Laramie swallowed. Now she wanted an explanation--about changing brands? He should have said nothing at all. But she cocked her head, and looked so interested....
"Brand 'em through a piece of wool blanket," he explained. "Wet one. Blots over the old brand."
"Really?" She considered that. "It's not particularly convincing, is it?"
It was when he did it. Likely the rustler got interrupted, or distracted. Nobody who regularly botched a job like on that steer could be doing enough damage that Jacob Garrison would hire himself a range detective.
Laramie wouldn't have said all that, even if he could. Neither did he offer that any brand could be changed by a man skilled enough with a running iron and hungry enough for easy cash. Despite her confidence, he could think of three possible counterfeits for Circle-T right off.
But it was better people not know the extent of his education on that topic.
"I should leave," he said, dropping his belongings into the chest at the foot of the bare bunk, hoping she would head out first. Not that he really needed this job. But he preferred to stay in one piece until he did what he'd come to do.
"Don't forget the salves," she offered, and drew a mason jar of what looked like soup from the pail beside her, then offered the pail to him.
Laramie risked stepping closer to her, long enough to take the pail and add it to the chest, shut the lid. It was a rare ranch hand who would poke into another man's belongings. Short-lived, too.
"Got to head out to work, huh?" she asked, stepping outside. But she waited for him, holding the door open. "What is it you're doing for Papa, anyhow?"
He picked up his rifle. "Working."
She narrowed her eyes at his cryptic answer, though with apparent good humor. "Well I hope you enjoy it here. It's probably pretty different from Texas."
He stopped, beside her, and now narrowed his eyes down at her. Texas? She was wrong--but disarmingly close.
She smiled delight up at him, as if he'd greeted her announcement with praise instead of suspicion. "You've got a Texas saddle," she explained. "Not that you couldn't have bought it off someone, but your hat has a Mexican look to it, too. And your spurs. Definitely Spanish."

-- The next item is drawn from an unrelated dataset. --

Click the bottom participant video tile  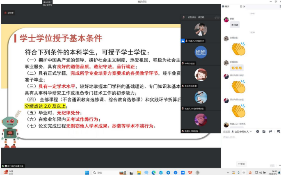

It occurred to Laramie that Victoria Garrison saw a lot more than she should. The pretty little lady might prove dangerous, and not just to his composure.
It didn't help that he could smell her, she stood so close and warm. She smelled as clean as she looked, like cinnamon and Chinese-laundry soap. Maybe this was why men made such a fuss about women. Since it was usually about whores, Laramie had never fully understood the draw--money bought little more than a brief pleasure which hardly seemed worth the smell, sweat, and embarrassment. Now, standing this close to a neat, shiny-haired lady who'd even smiled at him, he wondered if some fellows pretended that instead of a whore, they were with...
His body felt more than tight, and he had to get away from this particular lady, now!
He wasn't clean. He wasn't decent. And there was still the chance he might have to kill her father.
"Stay away from me, Miss Garrison," he warned, and her upturned eyes widened. He noticed again just how small she seemed beside him, the top of her head barely reaching his breastbone, and yet how curvy she was. He didn't like that she looked scared of him, even if it did keep her away.
But he didn't like a lot of things. "Please."
"Oh." She blinked, regaining her composure so quickly, it unnerved him. He was armed, and a stranger... and a killer. She should probably be at least a little scared. "I'll try. My apologies for intruding. Here."
And he found a jar of soup in his left hand.
"Good day, Mr. Laramie," said Miss Garrison, and--glancing both ways as if to make sure nobody had seen her here--she strode away, her skirt swinging enthusiastically.
She took her soap-and-cinnamon smell with her.
Laramie felt unnerved--and strangely relieved that she'd not called him Ross.